The trouble is that research evidence has never comprehensively proven anything. A research project helps us make informed decisions, along with all the other research projects on the same or related topics, many of which will contradict the first one. Of course, one should review research evidence and measure it against your own practice and practice you have observed in other settings, and use that process to come to a decision, but don’t fool yourself that that decision is neutral, objective and factual.

Research is very often commissioned to “prove” a classroom approach that someone has already decided is the right way to do things. Research findings are always open to interpretation. What does this mean in terms of classroom practice? What do we have to do differently? And those questions always give rise to ideology. And because of both the way research originates and the way it is interpreted, it’s obvious that research, far from providing unchallengeable answers, is by definition, contested.

And you can see this all over twitter and the blog posts of the influencers in education. People highlight the research they approve of and bury the research they disagree with. Or, they rubbish it: the sample size, the methodology, the people who commissioned it, the interpretation, the premise, anything as long as they have thrown doubt on its findings. Now “Research” is available that rubbishes even Carol Dweck’s (@caroldweck) work.
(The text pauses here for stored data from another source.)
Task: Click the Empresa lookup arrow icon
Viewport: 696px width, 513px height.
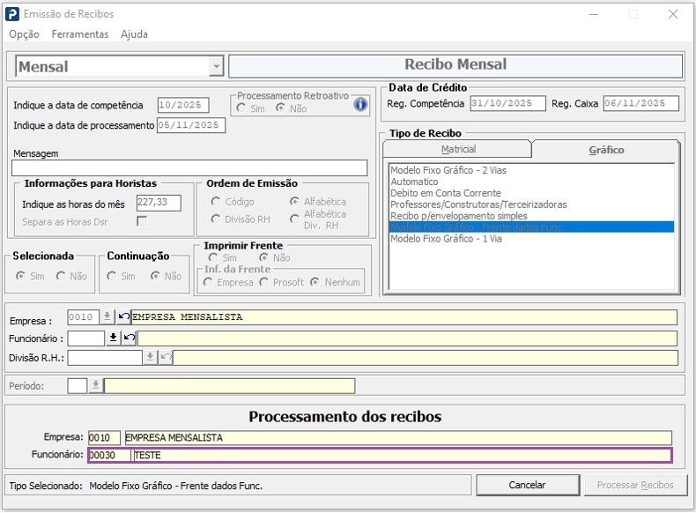Action: coord(107,317)
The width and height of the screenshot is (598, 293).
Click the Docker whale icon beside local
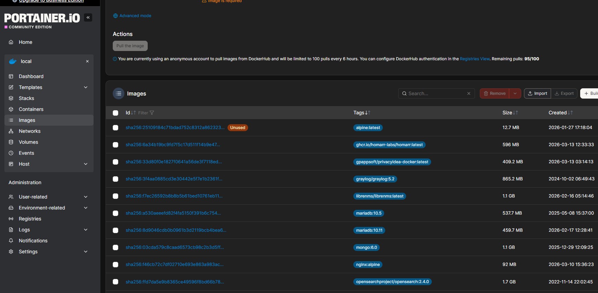pyautogui.click(x=13, y=61)
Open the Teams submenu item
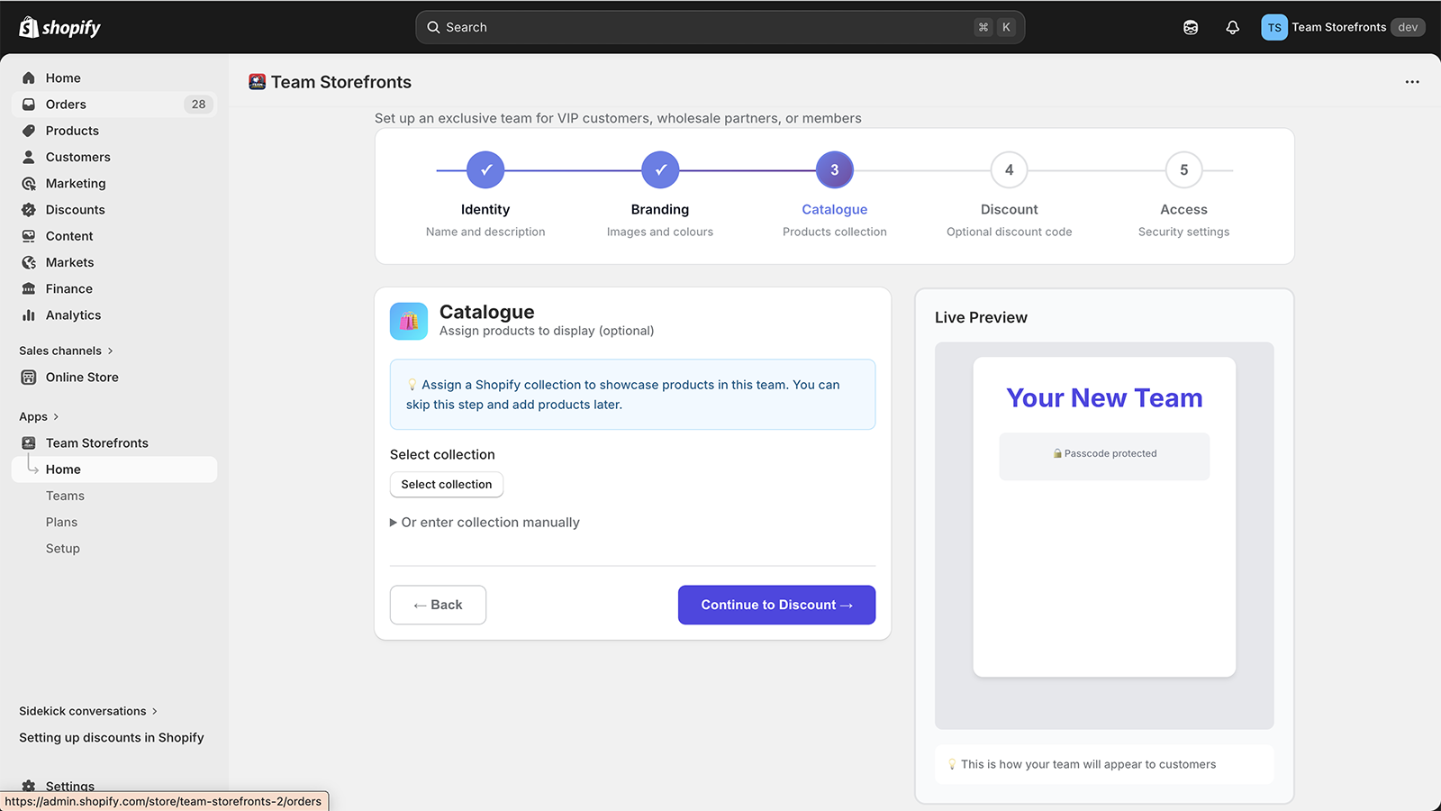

Scorn is poured these days on some of the practices of yesterday: things like Learning Styles, Brain Gym, Accelerated Learning, Group discussion etc. People are incredulous that teachers of yesteryear implemented all of that with no research to back it up, and they smugly position themselves as wise people who would never make the same mistake again. The inconvenient fact is though, that there was a mass of research evidence cited for these things. Just look at the reference lists in Alastair Smith’s books. (@alatalite) The thing was that the research was not questioned rigorously enough and that it has since been superceded. Who’s to say that the same thing will not happen to the research so confidently championed today?

I’m pretty sure that those people who champion Direct Instruction, Knowledge Rich Curricula, Mastery Assessment, Zero Tolerance Behaviour regimes etc are also largely the people who are in favour of uniform, or setting, despite the fact that there is next to no research evidence that proves that they impact positively on achievement. I’m also pretty sure that as I’m writing this, there are people also typing away, desperately commissioning research to do just that.

So, I’d really like the Education community to move to a position where we are much more balanced about practice and its evidence base. To be more inclusive of a range of approaches that the classroom teacher can select from and combine appropriately. To be less welcoming of yet more articles complaining about practice in the past and about being told what to do, when they are doing exactly the same thing themselves. They are just setting up other, new approaches to practice that will become the new orthodoxy which a new set of gurus will rubbish in ten year’s time. And, when we’re talking about research ”evidence” in particular, we will bear in mind Dylan Wiliam’s (@dylan wiliam) article on Education and research.

https://www.tes.com/news/dylan-wiliam-teaching-not-research-based-profession

The classroom is far too complicated a place for simple solutions.